Теперь вид размышляющего принял Хавкин. (Хотя раздумывать, собственно, не о чем.) На одну прививку взрослому человеку надо (он заранее рассчитал) примерно два с половиной - три кубических сантиметра вакцины. Доза, которую он определил для себя, в четыре раза больше. Это необходимая мера. Эксперимент должен выяснить «предел безопасности» препарата. Если десять кубиков не собьют его с ног, то три тем более не принесут людям вреда. Но бдительному служаке Девису такие расчеты лучше не открывать. Чего доброго, испугается и начнет защищать Хавкина от самого Хавкипа.
- Я полагаю, что десять кубических сантиметров - наиболее подходящая доза, сэр. Кроме того, позволю себе заметить: если у вас еще много вопросов, то я неизбежно опоздаю на занятия.

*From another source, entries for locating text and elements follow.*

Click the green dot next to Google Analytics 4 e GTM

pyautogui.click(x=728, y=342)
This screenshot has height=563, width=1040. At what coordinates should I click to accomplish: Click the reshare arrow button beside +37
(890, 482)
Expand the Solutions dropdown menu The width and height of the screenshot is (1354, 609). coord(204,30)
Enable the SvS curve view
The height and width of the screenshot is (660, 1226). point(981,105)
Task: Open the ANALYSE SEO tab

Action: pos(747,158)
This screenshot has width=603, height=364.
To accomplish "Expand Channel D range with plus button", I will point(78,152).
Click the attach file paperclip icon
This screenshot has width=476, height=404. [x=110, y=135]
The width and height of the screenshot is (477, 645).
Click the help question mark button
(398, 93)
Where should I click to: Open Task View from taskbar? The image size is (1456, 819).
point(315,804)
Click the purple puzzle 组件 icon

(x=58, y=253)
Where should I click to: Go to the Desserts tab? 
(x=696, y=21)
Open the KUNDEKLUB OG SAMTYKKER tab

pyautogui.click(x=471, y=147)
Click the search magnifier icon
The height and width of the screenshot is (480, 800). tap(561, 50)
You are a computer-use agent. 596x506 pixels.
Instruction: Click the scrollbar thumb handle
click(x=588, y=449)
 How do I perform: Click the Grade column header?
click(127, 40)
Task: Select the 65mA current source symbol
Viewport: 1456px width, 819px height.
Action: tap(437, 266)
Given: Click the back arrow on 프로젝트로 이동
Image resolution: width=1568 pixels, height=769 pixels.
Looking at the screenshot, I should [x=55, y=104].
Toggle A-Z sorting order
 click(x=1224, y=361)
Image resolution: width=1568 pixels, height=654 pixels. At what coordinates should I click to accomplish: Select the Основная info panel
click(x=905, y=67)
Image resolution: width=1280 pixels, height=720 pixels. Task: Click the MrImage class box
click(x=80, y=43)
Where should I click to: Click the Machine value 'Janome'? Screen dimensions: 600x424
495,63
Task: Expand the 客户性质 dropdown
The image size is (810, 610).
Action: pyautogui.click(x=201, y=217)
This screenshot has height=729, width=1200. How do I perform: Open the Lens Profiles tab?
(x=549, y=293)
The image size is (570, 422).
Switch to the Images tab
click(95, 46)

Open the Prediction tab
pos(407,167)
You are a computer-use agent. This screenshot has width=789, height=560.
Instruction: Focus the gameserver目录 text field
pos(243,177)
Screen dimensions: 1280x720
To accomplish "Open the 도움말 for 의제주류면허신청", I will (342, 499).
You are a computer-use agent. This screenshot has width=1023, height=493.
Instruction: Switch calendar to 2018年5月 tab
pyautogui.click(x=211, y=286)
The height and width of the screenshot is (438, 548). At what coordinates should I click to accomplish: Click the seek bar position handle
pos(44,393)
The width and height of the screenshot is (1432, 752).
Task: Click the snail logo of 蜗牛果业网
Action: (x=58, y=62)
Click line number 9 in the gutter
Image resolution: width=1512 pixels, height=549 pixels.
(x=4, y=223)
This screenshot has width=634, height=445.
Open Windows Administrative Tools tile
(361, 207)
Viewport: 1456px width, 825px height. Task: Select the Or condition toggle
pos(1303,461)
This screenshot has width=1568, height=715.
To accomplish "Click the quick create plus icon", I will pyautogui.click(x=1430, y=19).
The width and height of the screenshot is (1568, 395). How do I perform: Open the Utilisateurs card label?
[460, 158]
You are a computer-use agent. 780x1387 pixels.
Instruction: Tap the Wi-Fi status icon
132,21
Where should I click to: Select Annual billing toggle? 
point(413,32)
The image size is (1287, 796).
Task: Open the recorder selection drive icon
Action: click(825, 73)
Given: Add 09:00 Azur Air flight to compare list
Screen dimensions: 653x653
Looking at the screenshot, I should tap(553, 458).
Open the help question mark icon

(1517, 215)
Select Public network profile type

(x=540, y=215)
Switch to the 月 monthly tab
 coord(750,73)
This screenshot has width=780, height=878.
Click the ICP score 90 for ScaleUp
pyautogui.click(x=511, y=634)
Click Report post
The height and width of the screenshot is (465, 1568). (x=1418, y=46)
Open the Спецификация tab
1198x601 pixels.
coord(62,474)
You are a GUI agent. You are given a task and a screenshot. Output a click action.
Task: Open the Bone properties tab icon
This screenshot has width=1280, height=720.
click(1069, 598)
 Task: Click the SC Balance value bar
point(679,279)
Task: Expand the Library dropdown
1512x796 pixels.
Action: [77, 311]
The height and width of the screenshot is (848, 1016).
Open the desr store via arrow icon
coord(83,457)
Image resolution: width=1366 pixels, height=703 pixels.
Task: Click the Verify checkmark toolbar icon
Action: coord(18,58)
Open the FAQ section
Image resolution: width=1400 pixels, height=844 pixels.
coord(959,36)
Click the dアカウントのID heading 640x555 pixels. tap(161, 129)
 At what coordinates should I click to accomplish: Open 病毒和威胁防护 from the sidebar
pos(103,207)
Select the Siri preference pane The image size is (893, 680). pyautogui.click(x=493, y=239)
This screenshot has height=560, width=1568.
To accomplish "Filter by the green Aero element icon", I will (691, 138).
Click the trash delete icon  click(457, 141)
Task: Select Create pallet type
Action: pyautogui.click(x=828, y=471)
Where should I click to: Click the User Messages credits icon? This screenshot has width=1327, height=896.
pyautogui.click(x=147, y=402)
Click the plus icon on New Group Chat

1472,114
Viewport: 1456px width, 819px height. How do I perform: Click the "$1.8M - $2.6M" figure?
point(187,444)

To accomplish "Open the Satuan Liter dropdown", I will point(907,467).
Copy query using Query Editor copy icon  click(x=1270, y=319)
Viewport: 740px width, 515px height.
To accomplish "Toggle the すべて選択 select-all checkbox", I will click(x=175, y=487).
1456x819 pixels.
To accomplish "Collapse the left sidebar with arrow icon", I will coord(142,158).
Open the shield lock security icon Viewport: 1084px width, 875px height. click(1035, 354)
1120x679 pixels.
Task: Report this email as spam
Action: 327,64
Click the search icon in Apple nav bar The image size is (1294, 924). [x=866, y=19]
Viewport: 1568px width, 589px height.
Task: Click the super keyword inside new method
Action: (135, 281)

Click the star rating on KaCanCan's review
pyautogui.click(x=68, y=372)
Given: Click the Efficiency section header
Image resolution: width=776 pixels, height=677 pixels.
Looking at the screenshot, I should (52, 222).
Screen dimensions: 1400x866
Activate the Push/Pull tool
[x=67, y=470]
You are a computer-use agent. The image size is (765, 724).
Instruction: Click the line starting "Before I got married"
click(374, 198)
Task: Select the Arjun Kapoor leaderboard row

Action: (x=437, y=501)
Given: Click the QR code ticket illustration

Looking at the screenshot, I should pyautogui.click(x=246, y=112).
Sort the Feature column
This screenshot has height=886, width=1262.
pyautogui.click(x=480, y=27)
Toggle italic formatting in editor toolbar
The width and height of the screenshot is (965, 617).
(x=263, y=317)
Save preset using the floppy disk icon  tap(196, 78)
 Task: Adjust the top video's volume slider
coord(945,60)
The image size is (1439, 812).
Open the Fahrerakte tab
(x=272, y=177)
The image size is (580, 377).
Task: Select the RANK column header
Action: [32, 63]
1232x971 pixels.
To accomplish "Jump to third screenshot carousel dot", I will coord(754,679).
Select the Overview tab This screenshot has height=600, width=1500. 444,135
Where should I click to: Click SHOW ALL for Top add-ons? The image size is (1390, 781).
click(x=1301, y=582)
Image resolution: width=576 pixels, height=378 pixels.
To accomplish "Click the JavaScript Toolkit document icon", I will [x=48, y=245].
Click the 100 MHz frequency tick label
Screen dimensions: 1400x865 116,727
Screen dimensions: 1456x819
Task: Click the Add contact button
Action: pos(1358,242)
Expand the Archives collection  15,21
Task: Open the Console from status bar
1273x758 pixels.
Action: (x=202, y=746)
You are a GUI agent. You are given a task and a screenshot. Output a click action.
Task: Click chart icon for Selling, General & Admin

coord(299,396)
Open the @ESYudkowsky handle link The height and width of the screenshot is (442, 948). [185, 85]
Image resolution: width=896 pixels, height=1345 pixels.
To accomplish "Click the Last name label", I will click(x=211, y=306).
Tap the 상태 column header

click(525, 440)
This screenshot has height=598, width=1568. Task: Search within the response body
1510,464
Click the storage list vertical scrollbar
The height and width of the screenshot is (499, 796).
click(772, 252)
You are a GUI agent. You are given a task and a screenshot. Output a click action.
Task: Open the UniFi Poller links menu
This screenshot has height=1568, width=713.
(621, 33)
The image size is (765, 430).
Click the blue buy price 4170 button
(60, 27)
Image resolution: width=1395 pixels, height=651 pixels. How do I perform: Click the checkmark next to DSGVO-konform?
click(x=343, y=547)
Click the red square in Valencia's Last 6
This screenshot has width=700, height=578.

Стрела попала в цель. Девис недовольно фыркнул. Да, да, опоздание недопустимо. Но ему как директору Центрального медицинского колледжа хотелось бы все-таки выяснить, убежден ли мистер Хавкин в том, что эксперимент не может оказать губительного влияния на жизнь и здоровье.
Теперь потерял терпение даже Сюрвайер:
- Помилуйте, дорогой Девис, но ведь тут все яснее ясного. Мы с вами для того и ставим этот замечательный опыт, чтобы убедиться в безвредности вакцины. Одновременно мы пытаемся выяснить, какая доза более всего подходит для человека. А пока вполне естественно: никто из нас не может дать обязательства…
- Почему же? Я могу. - Хавкин подошел к столу и взял из пачки чистый лист бумаги. Он не давал раздражению овладеть собой и говорил подчеркнуто спокойно: - Я сейчас же дам мистеру Девису письменное обязательство не предъявлять к нему никаких претензий, как бы ни завершился эксперимент.
Даже голубые, падающие от штор отсветы не смогли скрыть удовлетворенного румянца, покрывшего шею и лысину директора.
- О, я совсем не об этом… - оживился он. - Но если вы действительно считаете нужным закрепить, так сказать… Пожалуйста. Нет, там пепельница. Чернила вот здесь.
Наконец все было в порядке. Пока мистер Девис перечитывал расписку и укладывал ее в толстый бумажник, доктор Сюрвайер, вскрыв укупорку флакона, стал насасывать мутную желтоватую жидкость в шприц. Хавкину оставалось только приготовиться к прививке.
- Я должен извиниться, господа…
Хавкин сидел без рубашки. Неужели Девис не исчерпал еще своих дурацких вопросов?
- Я должен извиниться, но по складу своего характера… Одним словом, пока вы тут… Я выйду. Но в протоколе, мне кажется, не стоит указывать…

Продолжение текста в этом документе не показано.